The branches are merely the expression of the vine.
And, this is who the church is in relation to Christ!
Christ attaches us to himself.
Christ gives us his lifeblood, his strength, his nourishment.
Christ gives us purpose by calling for fruit, but Christ supplies all of the strength and all of grace and all of the power so that his fruit can be produced through us.
Christ gives us our purpose and Christ gives us our ability to fulfill that purpose.
This is the difference in the Old Covenant and the New Covenant.
This is the difference between the vine of Israel that was and that Vine of Christ that is!

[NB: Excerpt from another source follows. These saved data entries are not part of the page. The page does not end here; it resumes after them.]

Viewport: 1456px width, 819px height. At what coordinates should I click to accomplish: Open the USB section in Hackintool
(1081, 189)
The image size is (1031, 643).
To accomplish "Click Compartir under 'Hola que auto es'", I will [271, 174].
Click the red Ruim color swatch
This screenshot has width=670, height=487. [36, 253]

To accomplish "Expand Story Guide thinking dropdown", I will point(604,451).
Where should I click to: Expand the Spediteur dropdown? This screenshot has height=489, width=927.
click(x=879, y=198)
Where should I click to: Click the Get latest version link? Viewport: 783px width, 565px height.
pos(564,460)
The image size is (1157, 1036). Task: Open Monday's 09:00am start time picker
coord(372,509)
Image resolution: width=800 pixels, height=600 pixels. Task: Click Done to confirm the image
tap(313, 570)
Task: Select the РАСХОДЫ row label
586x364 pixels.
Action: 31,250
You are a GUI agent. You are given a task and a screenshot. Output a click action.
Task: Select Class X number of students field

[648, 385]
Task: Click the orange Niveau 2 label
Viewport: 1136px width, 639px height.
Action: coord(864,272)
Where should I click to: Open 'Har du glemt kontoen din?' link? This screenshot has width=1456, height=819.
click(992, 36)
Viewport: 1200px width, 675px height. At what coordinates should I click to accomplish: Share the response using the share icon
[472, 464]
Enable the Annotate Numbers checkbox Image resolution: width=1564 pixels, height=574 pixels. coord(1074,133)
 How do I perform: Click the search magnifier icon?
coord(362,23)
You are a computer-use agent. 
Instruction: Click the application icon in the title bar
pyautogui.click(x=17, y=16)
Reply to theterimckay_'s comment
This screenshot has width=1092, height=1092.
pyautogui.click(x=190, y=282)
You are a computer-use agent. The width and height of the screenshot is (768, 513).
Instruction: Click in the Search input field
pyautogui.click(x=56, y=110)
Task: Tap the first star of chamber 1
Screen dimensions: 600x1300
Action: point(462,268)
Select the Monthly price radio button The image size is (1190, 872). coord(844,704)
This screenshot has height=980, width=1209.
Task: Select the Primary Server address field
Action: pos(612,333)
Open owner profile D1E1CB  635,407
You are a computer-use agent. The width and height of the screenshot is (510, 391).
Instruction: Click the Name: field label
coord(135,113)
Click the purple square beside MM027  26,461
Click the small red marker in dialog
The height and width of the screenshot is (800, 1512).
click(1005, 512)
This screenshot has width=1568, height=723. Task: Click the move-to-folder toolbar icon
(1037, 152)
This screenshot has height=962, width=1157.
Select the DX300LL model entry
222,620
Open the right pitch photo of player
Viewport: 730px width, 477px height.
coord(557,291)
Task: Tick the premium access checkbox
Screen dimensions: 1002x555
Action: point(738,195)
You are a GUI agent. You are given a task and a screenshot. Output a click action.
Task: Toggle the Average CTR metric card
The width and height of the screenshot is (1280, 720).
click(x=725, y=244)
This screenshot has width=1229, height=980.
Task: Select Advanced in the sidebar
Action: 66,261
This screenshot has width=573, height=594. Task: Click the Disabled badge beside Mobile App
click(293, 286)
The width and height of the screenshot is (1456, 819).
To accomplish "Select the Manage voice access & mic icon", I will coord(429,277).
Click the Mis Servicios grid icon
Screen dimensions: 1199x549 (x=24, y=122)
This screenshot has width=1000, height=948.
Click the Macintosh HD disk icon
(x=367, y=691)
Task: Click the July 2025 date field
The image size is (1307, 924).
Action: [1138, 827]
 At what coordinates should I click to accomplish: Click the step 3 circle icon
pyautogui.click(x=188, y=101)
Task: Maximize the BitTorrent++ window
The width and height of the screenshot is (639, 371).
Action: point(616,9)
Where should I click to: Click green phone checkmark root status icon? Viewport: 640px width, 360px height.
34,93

In the Old Covenant, Israel was the vine responsible for its own fruit, its own righteousness, its own obedience to the Law.
And, they were not able.
But, in the New Covenant, Christ is the vine, and we are the branches.
We aren’t responsible for creating fruit by our strength and our ability and our capacity; rather, we produce the fruit of the Vine by the power of the Vine and the strength of the Vine and the capacity of the Vine.
Abiding in the Vine
“Abide in me, and I in you…for apart from me you can do nothing.”
And so, 10 times Jesus says that we who are the branches must ‘abide’ or remain or stay or dwell in him.
And, we are to remain in him because our lives are designed with a purpose in mind.
Our lives are designed for the purpose of bearing the fruit of Christ to the glory of God.
That is, we are designed to make manifest in us the love of God and peace of God and kindness of God and joy of God and goodness of God so that the world might be drawn to God and glorify God.
And, we are powerless to achieve any of those things on our own.
Separated and isolated from Christ, we whither and die.
We are powerless and ineffective as a branch that has been cut away from its vine.
We are worth nothing more than firewood.
“Apart from (him) we can do nothing.”
Losing Our Purpose
APPLICATION: And so, If we aim at joy and peace and kindness and goodness apart from Christ, and we are working against the very purpose for which we were made.
We try to muster up the strength and the nutrients that we need to have what we most want.
We try to muster up joy.
We try to muster up goodness.
We try to muster up kindness and peace.
And, we’re left dry because we’re a branch detached from its vine, and apart from our vine we can do nothing.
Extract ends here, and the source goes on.